Attacks like the one on Friday could just be the beginning, experts say.
Growing Threat
A report from market research firm Gartner at the end of 2015 forecast that 6.4 billion “connected things will be in use worldwide in 2016,” which marks a 30 percent jump from 2015. Looking ahead to 2020, the firm estimates there could be as many as 20.8 billion devices hooked up to the internet.
“You’ve got this whole new vector -- whole new way of attacking,” Eric Hodge, director of consulting at IDT911, a cyber-security consulting firm, told ABC News at today's conference. “You can use these devices that are almost completely unsecured ... and turn those into something that can anonymously attack.”
Writing on his website on Oct. 1, respected cyber-security expert Brian Krebs reported that the code for Mirai had be released onto the web by a pseudo-anonymous hacker for anyone to use, “virtually guaranteeing that the Internet will soon be flooded with attacks from any new botnets powered by insecure routers, IP cameras, digital video recorders and other easily hackable devices.”
With all of these unsecure devices hitting the market, the ability to launch new, larger attacks is showing up.
While the size of the data stream that was used in the attacks on Friday hasn’t been officially released, Andy Ellis, Chief Security Officer for Akamai Technologies, told ABC News that “we’re in this new era of attacks where the terabit attack shows up.”
He explained that five or 10 years ago, professionals worried about “gigabit attacks.” Today, they worry about attacks that are one thousand times larger.
‘Market Failure’
But despite the threat, security experts seem to be pessimistic about the chances that anything will be fixed in the short term.
“I’m skeptical that [a solution] is going to arise organically,” Ellis said in a phone interview. “When you look at the economics of it, the people who pay the cost to get the IoT into service or into production -- the manufacturer, the purchaser, and their internet service provider -- that’s very different than those that pay the costs of weak security in IoT, which is the targets of these attacks.”
“This is a case of market failure,” said Weaver, the expert at U.C. Berkeley. “The economic incentives in the current market actually favors insecure devices.”
In other words, because those who buy and make the insecure devices (consumers and manufacturers) do not bear the costs of lax security (as the companies on Friday did), there are no direct incentives to bolster security in IoT devices.
“You can think of it kind of like any environmental disaster,” Andrew Lee, CEO of cyber-security firm ESET North America, told ABC News at today's conference. “There’s a lot of other people affected by something that probably should have been secured in the first place. You can have this sort of collateral damage that’s happened.”
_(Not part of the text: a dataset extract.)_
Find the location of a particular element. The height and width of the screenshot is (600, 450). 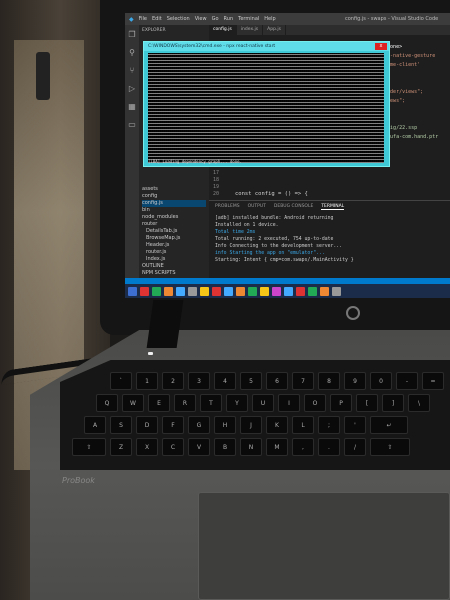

In an essay entitled The Democratization of Censorship, about how cyber-attacks could be used to silence speech, Krebs writes that to solve the problem of proliferating unsecure internet devices, "we probably need an industry security association, with published standards that all members adhere to and are audited against periodically."
He pointed to the certification that Underwriters Laboratories (UL) gave electronic devices, and said that "wholesalers and retailers of these devices might then be encouraged to shift their focus toward buying and promoting connected devices which have this industry security association seal of approval."